The 'find' operation searches the AVL tree for the requested item. The 'find' operation must run in O(log n) time, where 'n' is the number of items in the set.

Using the Standard Library

You must implement the AVL Tree Set using pointers and nodes. You are not allowed to use data types such as vector, list, set, map, etc from the standard library.

Implementation Requirements

  1. The implementation must use a binary search tree and the tree must use AVL balancing.
  2. When removing a node that has two children, replace the item with the smallest item in the right subtree.
  3. When rotating a node that has equal height grandchildren, use a single rotate.
  4. Use a level-order traversal to output the contents of the tree.
  5. Use your own code from the List project to provide a queue for the level-order traversal.
  6. The 'add', 'remove', and 'find' operations must run in O(log n) time.
  7. You are not allowed to use data types such as vector, list, set, map, etc from the standard library.
  8. Operations that remove nodes from the tree such as 'clear' and 'remove' must 'delete' the nodes that are removed.
  9. The program must pass a memory leak test such as valgrind.
  10. The implementation of the set must use a C++ template so that the set is able to store objects of any valid data type.
  11. Write your own code for the tree. Do not use code from the book, the internet, or class notes.

Command Line

The program is run with the names of the 'Command' and 'Output' files given on the command-line. For example the program might be run like this:

lab6 command.txt output.txt

When the program is run this way the program runs the commands given in the 'command.txt' file and writes the output from the commands to the 'output.txt' file. Note that the names given on the command line may not always be 'command.txt' and 'output.txt'.

Slow Code

If your code is running slow, here are some things to check.

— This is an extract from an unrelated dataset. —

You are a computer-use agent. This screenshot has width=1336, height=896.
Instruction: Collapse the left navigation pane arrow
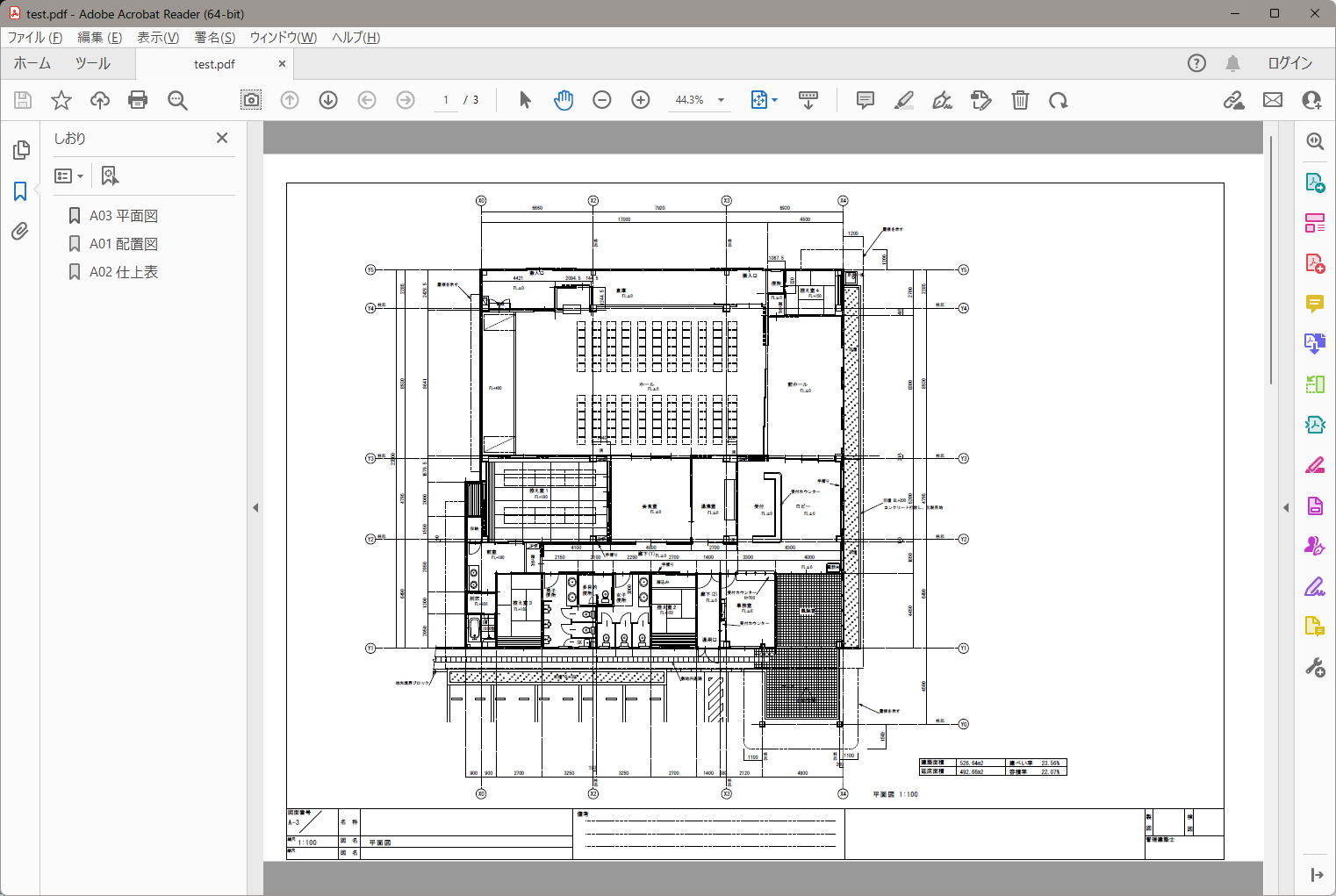[x=255, y=507]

Is your tree really balanced? An unbalanced tree will start to exhibit O(n) behavior.

Are you re-calculating information that might not be changing? Store the height of a node inside each node object and only update the heights that might have changed. Only a small fraction of the nodes in a tree will need to have their heights updated during an insertion or deletion and this fraction gets smaller as the tree gets larger.

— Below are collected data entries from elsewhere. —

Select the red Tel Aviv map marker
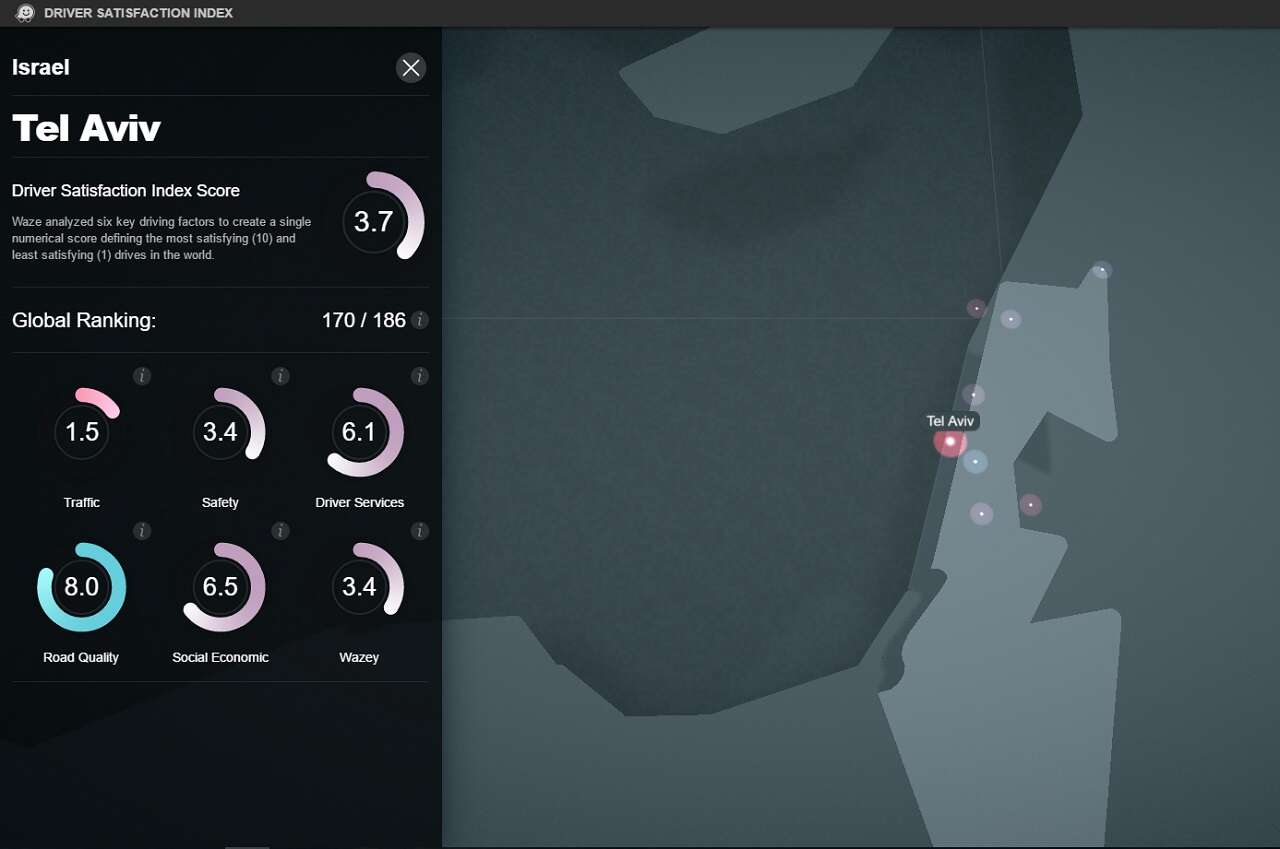The image size is (1280, 849). 950,441
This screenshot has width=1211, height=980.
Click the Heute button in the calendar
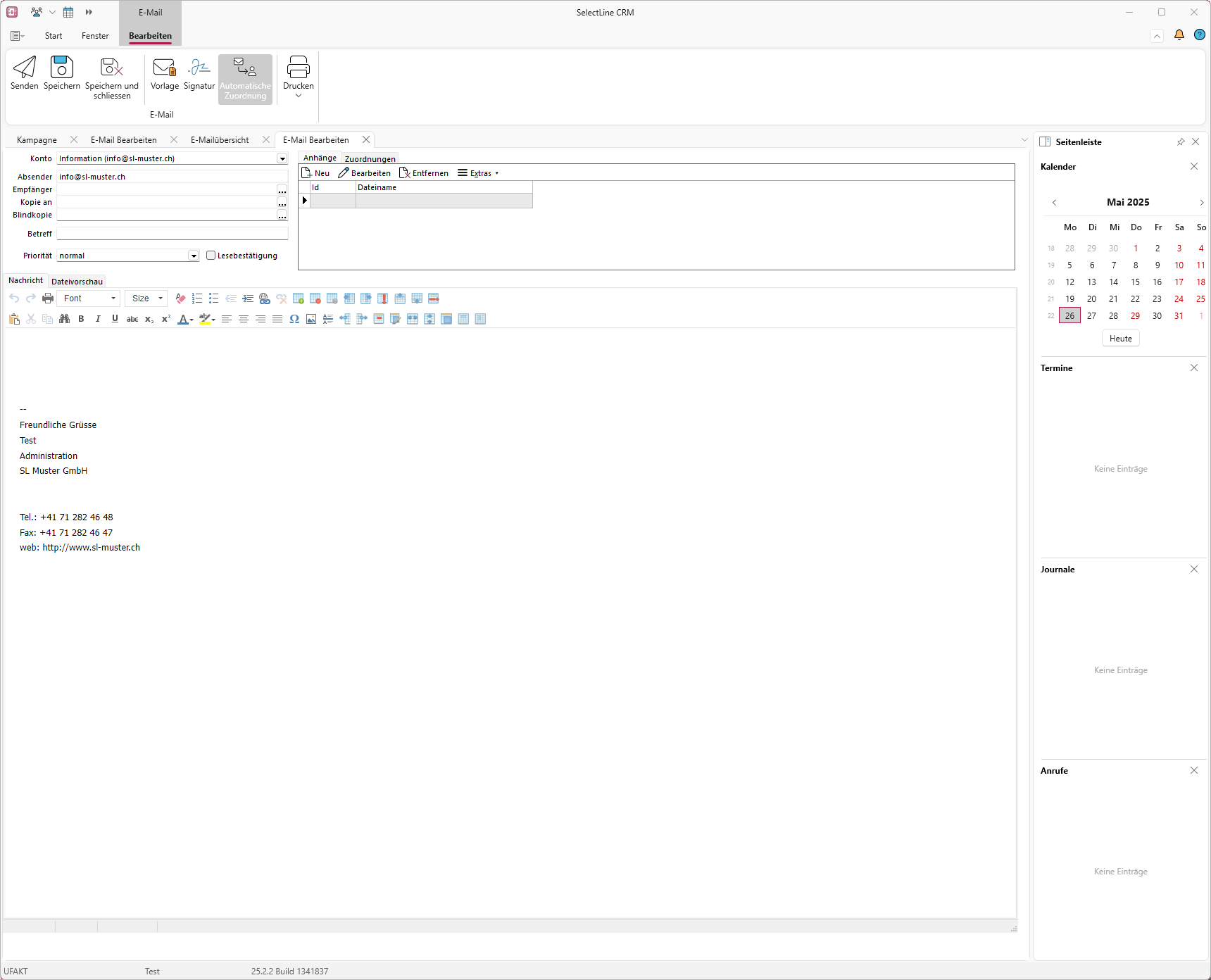point(1120,339)
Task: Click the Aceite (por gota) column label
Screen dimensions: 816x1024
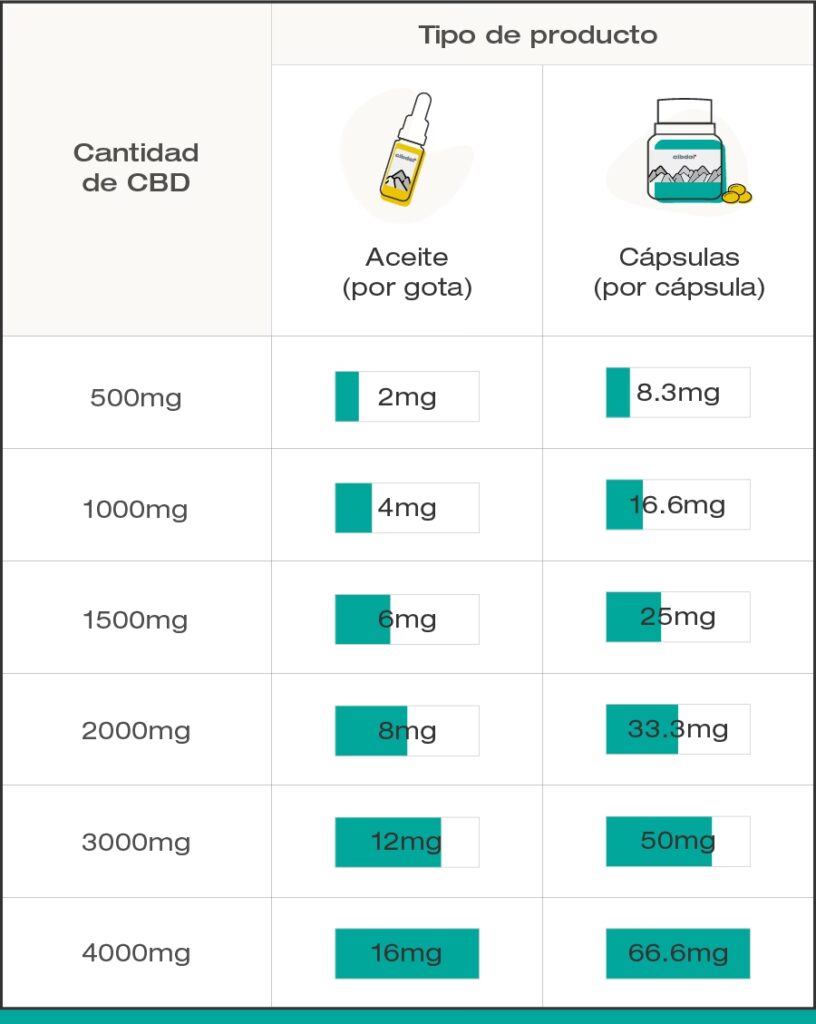Action: coord(407,272)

Are you using too much recursion? If you check the heights and the balancing of your tree by calling a recursive method on the root of the tree every time you insert or delete, you are doing too much work. Any time you insert or delete, the only nodes that need to have their height updated or that might become unbalanced are those along the path from the root node to the inserted note.

The 'add' and 'remove' operations should be recursive, and if they are, this path is "stored" in the recursive calls. Do your height checking, balance checking and balancing as you come out of these recursive calls. (After the recursive call in your recursive methods, put the code to do the work for these operations).